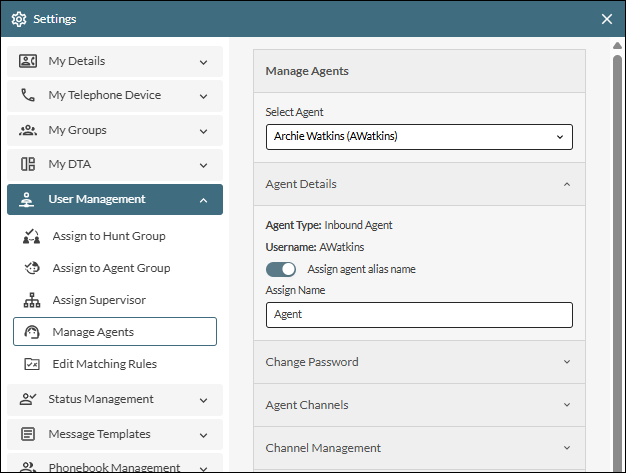Expand the Change Password section
Image resolution: width=626 pixels, height=473 pixels.
pyautogui.click(x=419, y=362)
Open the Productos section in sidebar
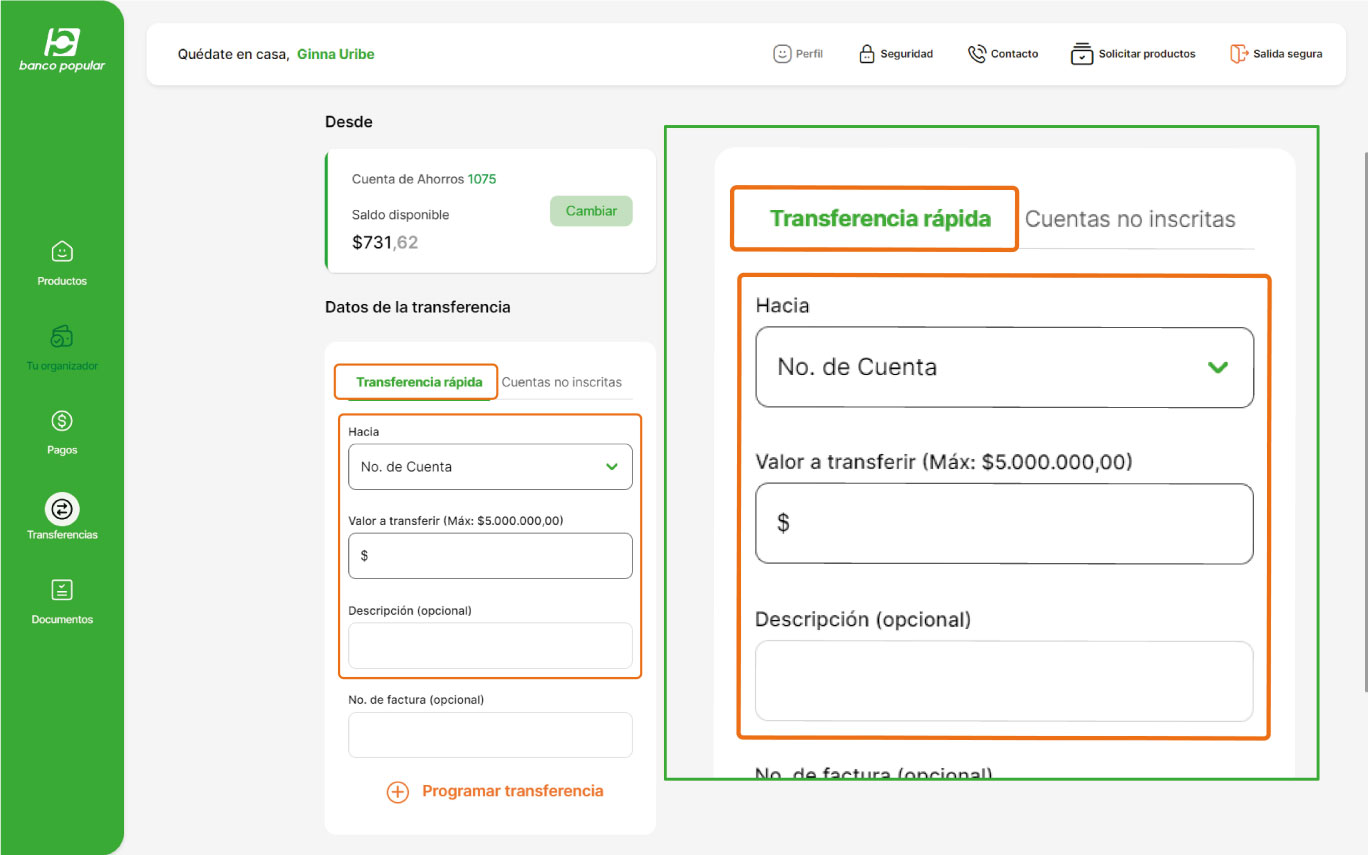The image size is (1368, 855). point(62,262)
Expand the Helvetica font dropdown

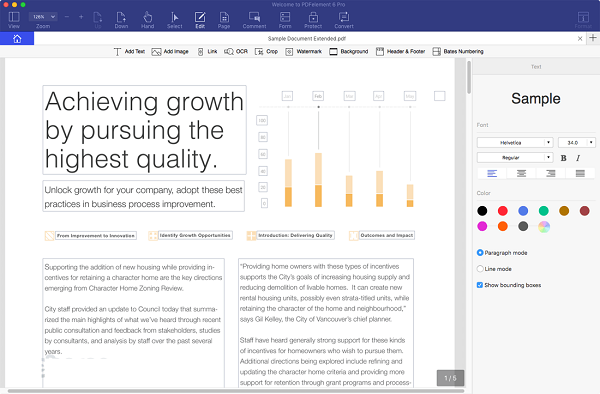[515, 142]
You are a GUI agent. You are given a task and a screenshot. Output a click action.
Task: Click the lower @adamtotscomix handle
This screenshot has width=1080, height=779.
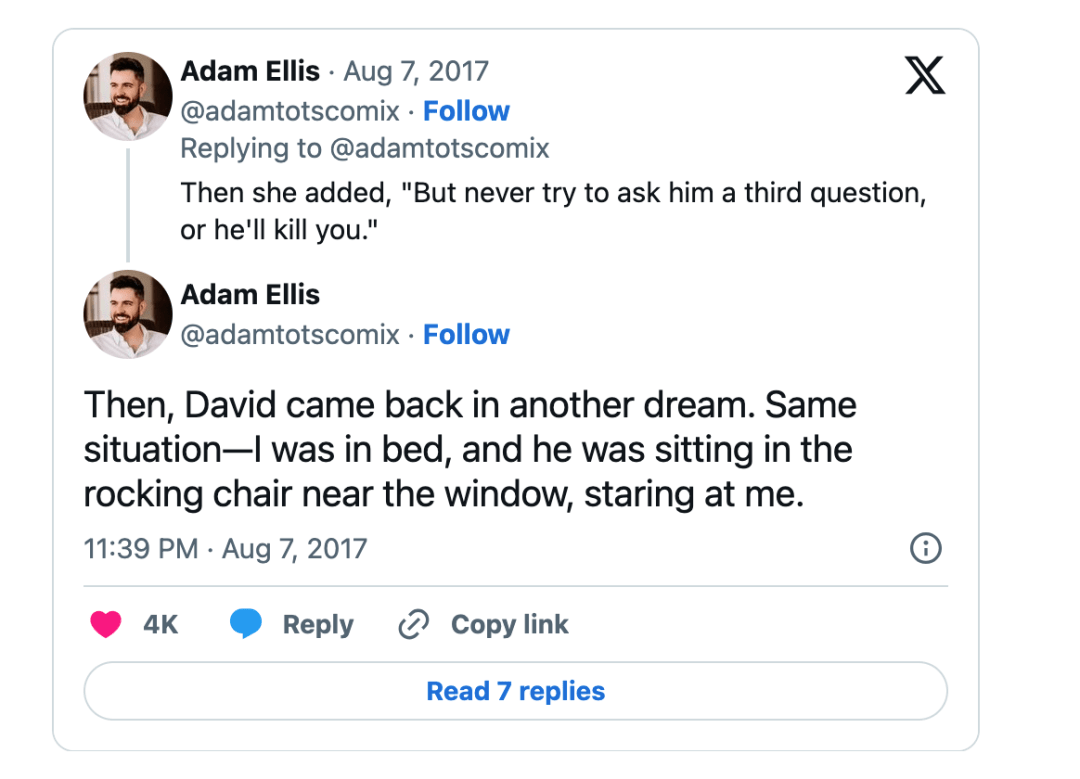290,334
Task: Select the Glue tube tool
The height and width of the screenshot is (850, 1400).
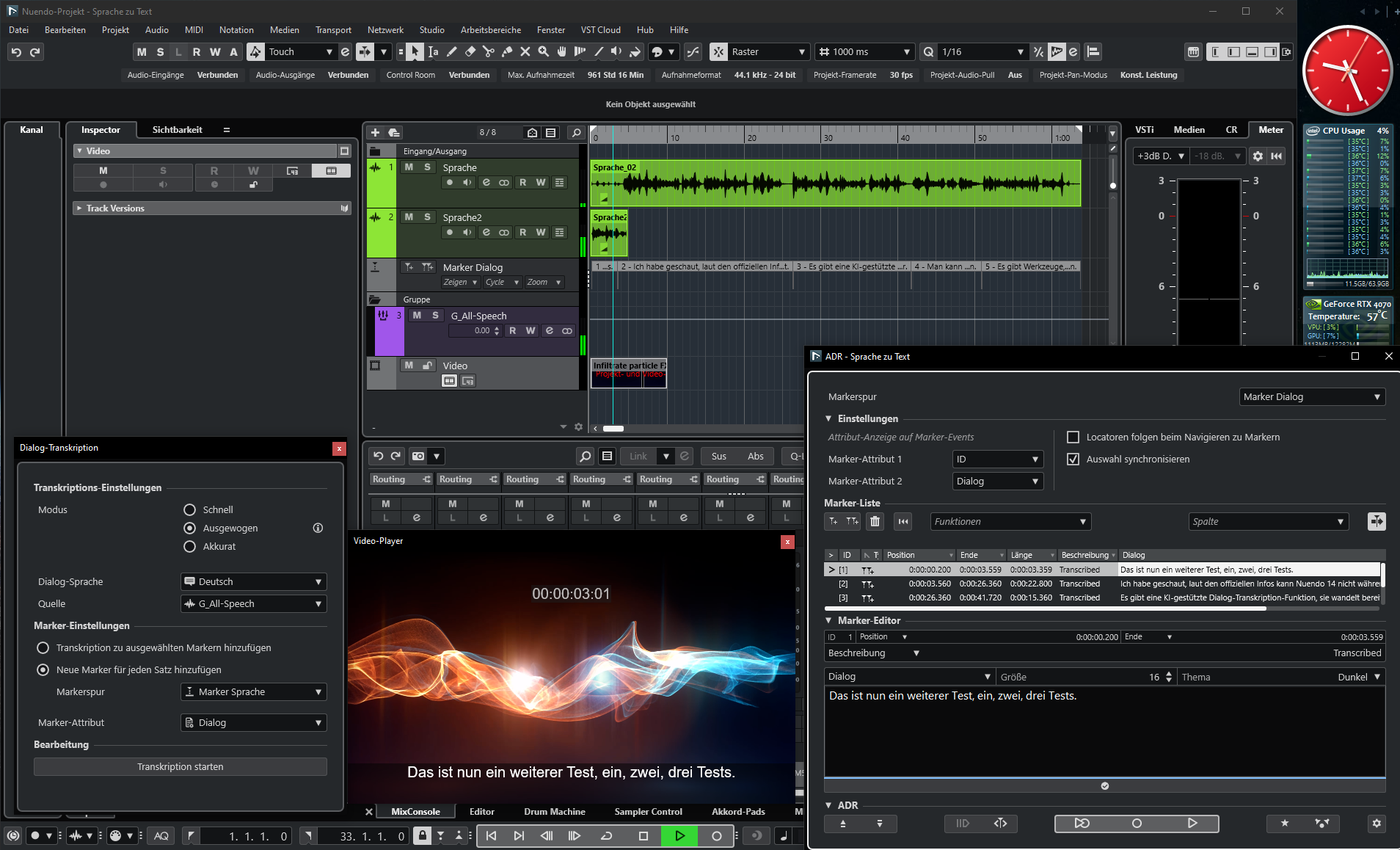Action: pos(507,52)
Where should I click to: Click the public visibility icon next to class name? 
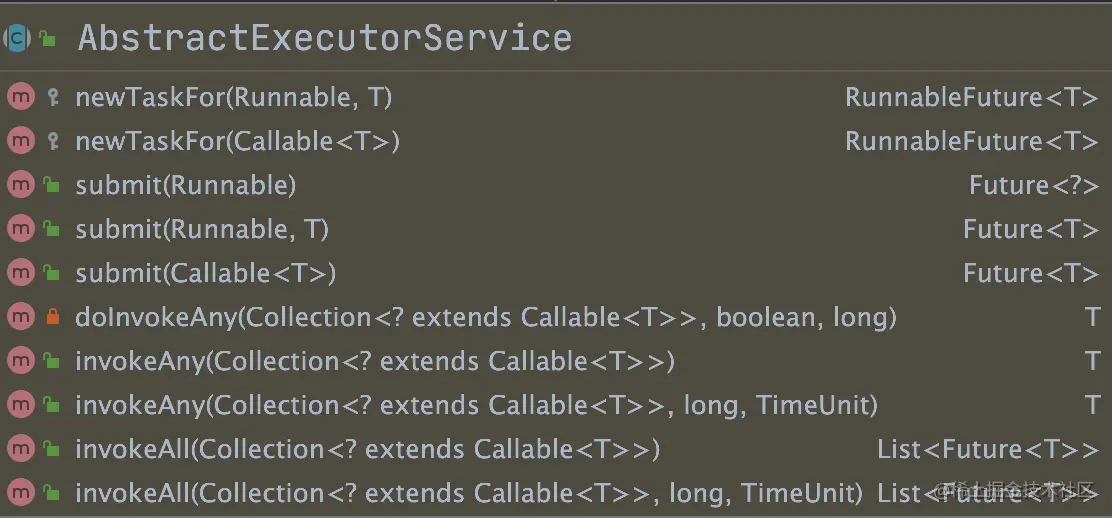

What the task asks
Precisely those lines above that run from the line with "Open the Productos section in sidebar" up to and including the line with "Task: Click the lower @adamtotscomix handle" are to be set down, with the pictures omitted.

Output
Open the Productos section in sidebar
The image size is (1368, 855). point(62,262)
Expand the Helvetica font dropdown

[515, 142]
You are a GUI agent. You are given a task and a screenshot. Output a click action.
Task: Click the lower @adamtotscomix handle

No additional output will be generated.